How to access the module Uutf.String.UTF_8

I quite did not understand the tone of your comment … but anyway.

I understand that handling Unicode can be very complex, but someone needs to be practical. If most mainstream languages offer direct support, or indirect via libraries, at higher abstraction levels, even with some flaws or limitations, why does not OCaml do the same? This is a matter of opting for practicality, or of offering too low-level libraries, or nothing practical, until there is some perfect solution.

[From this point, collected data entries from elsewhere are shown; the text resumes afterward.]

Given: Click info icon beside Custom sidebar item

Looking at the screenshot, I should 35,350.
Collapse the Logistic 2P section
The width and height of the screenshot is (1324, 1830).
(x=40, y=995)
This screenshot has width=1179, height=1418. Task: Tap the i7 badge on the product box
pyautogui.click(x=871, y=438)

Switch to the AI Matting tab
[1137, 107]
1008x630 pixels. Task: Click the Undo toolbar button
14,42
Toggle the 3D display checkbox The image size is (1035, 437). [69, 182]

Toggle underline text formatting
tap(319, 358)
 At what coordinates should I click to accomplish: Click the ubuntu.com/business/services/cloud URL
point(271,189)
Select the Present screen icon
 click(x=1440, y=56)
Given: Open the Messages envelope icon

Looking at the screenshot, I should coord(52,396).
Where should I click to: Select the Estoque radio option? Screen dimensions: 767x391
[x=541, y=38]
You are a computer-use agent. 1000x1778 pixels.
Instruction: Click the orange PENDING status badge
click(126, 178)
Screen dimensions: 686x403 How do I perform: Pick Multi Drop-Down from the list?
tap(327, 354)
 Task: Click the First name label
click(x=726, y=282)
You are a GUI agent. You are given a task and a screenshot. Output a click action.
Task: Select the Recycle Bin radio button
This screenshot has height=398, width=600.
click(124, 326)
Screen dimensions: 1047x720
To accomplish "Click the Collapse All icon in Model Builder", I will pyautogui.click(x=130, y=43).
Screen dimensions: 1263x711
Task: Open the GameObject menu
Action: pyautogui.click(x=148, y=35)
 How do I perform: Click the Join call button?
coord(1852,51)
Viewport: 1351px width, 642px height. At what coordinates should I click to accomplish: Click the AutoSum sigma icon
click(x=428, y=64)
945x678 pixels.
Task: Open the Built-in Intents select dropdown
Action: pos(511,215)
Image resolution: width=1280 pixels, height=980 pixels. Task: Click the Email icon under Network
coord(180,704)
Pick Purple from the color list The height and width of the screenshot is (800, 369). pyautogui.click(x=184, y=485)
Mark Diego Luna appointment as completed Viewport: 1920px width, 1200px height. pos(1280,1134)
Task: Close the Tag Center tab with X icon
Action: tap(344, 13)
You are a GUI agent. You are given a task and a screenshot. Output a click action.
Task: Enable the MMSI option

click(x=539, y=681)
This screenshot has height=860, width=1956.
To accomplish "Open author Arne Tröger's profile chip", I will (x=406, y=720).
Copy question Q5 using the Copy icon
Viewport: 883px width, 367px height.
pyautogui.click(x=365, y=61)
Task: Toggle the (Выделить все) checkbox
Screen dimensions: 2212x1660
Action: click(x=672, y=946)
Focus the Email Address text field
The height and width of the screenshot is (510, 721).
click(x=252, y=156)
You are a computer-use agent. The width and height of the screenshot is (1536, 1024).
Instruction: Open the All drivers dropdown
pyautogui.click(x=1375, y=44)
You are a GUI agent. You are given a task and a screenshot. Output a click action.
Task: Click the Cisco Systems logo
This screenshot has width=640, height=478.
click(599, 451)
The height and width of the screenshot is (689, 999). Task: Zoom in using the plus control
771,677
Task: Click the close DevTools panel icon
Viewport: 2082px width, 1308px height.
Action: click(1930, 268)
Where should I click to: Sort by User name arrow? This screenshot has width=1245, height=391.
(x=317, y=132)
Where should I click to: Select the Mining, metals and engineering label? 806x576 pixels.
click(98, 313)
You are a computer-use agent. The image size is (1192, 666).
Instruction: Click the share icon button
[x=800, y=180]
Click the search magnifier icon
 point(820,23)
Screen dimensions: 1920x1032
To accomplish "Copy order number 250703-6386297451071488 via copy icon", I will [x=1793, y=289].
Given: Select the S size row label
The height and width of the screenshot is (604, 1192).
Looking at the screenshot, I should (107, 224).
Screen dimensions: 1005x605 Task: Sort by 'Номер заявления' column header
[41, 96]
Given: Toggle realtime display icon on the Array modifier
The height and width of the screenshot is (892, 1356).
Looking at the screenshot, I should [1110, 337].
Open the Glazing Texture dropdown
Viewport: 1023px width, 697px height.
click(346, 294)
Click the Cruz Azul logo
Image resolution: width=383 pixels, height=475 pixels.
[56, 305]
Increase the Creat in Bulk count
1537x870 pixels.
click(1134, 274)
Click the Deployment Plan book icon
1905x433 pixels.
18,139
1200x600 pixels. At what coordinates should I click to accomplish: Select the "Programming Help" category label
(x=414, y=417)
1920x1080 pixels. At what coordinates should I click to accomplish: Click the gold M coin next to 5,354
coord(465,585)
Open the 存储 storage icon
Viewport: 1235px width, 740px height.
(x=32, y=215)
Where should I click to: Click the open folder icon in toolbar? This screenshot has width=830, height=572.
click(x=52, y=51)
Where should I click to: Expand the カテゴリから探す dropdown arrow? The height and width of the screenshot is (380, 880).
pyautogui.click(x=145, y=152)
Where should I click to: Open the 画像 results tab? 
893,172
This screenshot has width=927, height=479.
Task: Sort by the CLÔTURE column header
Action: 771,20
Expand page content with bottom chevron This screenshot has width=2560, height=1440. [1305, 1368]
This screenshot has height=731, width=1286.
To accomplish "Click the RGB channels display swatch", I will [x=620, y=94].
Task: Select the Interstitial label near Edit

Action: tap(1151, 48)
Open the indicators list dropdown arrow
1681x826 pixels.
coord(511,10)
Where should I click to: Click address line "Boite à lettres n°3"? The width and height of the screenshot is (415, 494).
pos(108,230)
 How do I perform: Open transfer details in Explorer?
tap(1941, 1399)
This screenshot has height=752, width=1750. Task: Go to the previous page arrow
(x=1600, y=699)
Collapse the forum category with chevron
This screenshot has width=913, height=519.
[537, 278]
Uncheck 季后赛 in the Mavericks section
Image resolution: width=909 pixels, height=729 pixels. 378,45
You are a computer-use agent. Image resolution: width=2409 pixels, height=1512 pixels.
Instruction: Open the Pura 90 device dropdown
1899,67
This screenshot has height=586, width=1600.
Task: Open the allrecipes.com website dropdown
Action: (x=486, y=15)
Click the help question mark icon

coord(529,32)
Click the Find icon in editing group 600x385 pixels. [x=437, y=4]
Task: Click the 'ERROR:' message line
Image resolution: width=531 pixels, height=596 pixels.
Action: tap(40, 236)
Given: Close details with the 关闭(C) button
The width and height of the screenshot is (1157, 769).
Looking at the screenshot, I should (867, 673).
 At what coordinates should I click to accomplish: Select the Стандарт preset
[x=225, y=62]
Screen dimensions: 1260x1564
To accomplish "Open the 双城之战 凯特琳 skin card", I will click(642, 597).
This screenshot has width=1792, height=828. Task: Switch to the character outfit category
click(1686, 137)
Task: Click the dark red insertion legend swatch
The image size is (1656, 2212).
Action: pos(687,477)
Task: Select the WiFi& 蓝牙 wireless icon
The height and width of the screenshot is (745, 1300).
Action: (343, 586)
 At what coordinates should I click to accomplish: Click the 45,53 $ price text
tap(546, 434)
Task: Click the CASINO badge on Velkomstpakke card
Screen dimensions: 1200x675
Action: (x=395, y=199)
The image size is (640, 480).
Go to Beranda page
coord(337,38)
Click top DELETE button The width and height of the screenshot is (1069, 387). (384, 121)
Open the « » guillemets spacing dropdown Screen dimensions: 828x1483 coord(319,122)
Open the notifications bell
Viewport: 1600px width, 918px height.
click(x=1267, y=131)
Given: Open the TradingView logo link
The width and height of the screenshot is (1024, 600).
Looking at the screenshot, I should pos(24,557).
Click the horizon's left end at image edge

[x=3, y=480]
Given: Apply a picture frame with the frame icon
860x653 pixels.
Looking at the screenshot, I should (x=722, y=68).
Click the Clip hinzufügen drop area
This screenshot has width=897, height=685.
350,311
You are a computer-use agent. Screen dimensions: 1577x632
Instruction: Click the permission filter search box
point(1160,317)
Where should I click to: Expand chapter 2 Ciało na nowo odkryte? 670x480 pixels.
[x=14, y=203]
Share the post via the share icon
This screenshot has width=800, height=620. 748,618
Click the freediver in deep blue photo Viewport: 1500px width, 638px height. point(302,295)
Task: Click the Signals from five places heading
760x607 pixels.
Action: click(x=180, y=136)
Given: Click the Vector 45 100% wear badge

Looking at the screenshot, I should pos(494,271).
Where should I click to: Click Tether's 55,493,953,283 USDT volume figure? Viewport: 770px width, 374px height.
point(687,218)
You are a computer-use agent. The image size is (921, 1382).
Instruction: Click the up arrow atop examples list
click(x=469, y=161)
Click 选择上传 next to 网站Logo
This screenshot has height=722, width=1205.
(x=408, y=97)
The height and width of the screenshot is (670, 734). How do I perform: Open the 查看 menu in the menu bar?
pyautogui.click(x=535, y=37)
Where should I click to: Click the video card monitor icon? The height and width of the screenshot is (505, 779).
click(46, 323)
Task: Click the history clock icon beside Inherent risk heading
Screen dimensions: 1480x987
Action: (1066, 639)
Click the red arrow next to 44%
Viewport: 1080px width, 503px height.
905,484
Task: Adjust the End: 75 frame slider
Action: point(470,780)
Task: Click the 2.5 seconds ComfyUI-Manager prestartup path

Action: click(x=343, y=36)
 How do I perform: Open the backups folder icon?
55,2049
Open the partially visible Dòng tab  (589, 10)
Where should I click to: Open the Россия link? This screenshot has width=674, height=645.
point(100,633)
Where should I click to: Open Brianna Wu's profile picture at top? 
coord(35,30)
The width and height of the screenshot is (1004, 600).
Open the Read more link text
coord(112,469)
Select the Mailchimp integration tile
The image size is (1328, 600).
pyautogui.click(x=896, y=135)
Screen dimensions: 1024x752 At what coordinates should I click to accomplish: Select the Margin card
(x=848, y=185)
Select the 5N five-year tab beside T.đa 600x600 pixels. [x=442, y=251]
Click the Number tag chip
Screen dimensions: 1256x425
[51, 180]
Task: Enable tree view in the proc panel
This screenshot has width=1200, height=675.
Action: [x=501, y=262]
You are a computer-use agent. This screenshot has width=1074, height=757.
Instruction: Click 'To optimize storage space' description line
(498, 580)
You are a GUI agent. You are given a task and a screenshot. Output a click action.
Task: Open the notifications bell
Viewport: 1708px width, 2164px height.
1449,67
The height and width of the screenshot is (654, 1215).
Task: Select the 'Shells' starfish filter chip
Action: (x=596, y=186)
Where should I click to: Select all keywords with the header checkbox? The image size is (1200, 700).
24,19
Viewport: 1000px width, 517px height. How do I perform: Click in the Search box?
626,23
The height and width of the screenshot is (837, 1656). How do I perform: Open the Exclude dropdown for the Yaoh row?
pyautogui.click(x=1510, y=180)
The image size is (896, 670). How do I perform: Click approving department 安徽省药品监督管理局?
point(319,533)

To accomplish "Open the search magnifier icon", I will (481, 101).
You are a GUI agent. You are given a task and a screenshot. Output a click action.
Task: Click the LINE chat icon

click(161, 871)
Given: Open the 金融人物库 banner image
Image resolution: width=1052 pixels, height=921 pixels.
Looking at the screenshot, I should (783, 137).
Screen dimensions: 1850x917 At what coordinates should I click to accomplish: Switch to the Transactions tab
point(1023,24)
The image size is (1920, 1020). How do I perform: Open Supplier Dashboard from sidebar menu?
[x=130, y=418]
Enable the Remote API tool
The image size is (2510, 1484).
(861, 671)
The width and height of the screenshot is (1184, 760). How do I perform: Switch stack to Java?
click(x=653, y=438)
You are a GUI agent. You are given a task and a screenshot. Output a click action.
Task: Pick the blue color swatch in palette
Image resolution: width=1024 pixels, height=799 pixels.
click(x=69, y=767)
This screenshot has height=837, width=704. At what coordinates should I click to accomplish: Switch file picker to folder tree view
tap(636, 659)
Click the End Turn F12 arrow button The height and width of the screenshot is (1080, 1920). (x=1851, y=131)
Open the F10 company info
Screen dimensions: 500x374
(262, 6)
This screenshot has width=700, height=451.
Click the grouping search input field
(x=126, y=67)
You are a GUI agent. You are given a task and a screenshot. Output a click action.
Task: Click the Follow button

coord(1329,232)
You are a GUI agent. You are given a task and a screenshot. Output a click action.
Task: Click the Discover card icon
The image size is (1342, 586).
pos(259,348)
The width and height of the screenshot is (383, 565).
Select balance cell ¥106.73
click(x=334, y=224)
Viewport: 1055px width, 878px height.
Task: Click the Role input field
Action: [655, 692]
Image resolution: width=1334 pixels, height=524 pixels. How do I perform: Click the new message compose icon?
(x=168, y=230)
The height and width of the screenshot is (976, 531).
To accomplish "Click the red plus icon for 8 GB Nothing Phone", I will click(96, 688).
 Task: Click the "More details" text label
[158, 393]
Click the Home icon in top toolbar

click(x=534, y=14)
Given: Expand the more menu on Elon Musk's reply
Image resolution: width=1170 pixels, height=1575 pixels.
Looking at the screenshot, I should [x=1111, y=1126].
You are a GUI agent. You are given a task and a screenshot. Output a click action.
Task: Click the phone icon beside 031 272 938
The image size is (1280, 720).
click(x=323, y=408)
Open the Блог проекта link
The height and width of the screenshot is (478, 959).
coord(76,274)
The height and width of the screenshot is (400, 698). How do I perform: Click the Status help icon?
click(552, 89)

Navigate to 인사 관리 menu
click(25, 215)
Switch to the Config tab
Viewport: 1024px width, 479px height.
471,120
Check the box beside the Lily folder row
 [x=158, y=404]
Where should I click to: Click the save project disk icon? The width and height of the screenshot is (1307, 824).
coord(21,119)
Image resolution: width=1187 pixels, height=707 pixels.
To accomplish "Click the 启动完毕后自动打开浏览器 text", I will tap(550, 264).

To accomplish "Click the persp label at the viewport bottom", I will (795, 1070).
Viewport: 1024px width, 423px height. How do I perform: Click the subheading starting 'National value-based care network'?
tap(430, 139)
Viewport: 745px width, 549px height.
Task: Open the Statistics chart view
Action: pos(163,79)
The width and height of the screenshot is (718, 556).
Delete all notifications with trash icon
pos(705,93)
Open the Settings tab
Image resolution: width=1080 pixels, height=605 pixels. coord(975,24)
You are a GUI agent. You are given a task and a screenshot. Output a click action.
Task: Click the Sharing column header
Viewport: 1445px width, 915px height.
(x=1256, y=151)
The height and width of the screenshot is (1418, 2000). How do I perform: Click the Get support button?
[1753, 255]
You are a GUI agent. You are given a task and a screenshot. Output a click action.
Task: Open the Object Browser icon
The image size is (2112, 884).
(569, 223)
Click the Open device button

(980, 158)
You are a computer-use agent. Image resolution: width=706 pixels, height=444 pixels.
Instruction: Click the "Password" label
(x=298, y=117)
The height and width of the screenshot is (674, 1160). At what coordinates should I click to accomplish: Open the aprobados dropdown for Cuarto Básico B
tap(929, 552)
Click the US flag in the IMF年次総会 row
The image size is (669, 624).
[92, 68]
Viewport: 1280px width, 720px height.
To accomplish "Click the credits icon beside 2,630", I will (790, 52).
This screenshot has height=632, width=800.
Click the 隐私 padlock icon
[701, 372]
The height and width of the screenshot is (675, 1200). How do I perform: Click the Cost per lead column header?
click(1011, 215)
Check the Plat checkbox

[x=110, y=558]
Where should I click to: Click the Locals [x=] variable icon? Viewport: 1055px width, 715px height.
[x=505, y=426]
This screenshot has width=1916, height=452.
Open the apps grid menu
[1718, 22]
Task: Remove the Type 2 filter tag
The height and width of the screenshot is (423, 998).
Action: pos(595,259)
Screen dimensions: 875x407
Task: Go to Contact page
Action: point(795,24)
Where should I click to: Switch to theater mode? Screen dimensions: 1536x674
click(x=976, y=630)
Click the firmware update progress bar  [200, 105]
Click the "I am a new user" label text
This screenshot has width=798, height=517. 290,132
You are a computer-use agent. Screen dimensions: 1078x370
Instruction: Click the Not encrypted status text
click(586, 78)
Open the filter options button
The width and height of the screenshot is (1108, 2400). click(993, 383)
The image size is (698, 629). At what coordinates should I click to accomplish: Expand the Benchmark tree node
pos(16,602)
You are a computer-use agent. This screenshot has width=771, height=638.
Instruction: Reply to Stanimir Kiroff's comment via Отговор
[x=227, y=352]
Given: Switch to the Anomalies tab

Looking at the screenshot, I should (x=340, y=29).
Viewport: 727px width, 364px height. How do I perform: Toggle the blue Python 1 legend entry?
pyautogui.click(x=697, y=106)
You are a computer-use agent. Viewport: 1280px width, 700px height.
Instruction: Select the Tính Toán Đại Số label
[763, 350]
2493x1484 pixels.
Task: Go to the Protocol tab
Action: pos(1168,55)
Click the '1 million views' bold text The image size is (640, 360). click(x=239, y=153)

I always opt for practicality, but YMMV.

I’m going to agree with both sides here.

  1. Handling Unicode is really unpleasant. The complexities are enough to make you go bald from pulling your own hair out.
  2. Other languages seem to have worked out having basic type-level support for the needed Unicode representations.
  3. Other languages seem to have standardized their library support for manipulating Unicode. It isn’t always great, but they’ve picked APIs they can live with.
4 Likes

Maybe “Unicode Regular Expressions” and the Technical Standard #18 are good starting points to discuss what a proper design of these operation (and a regexp lib) should be? @yoriyuki may want to comment on the decisions he made for Camomile.

1 Like

As many people pointed above, Unicode handling can be complex. However, the code point level operations (like cutting substring, pointing somewhere in the text…) should be easy and standardized. Introducing a type for Unicode string and literals would greatly ease development of multilingualized OCaml programs.

Camomile is under an overhaul now. My plan is splitting Camomile into basic code points level operations, Unicode algorithm (Casing etc.), modules for additional encodings and locale data.

4 Likes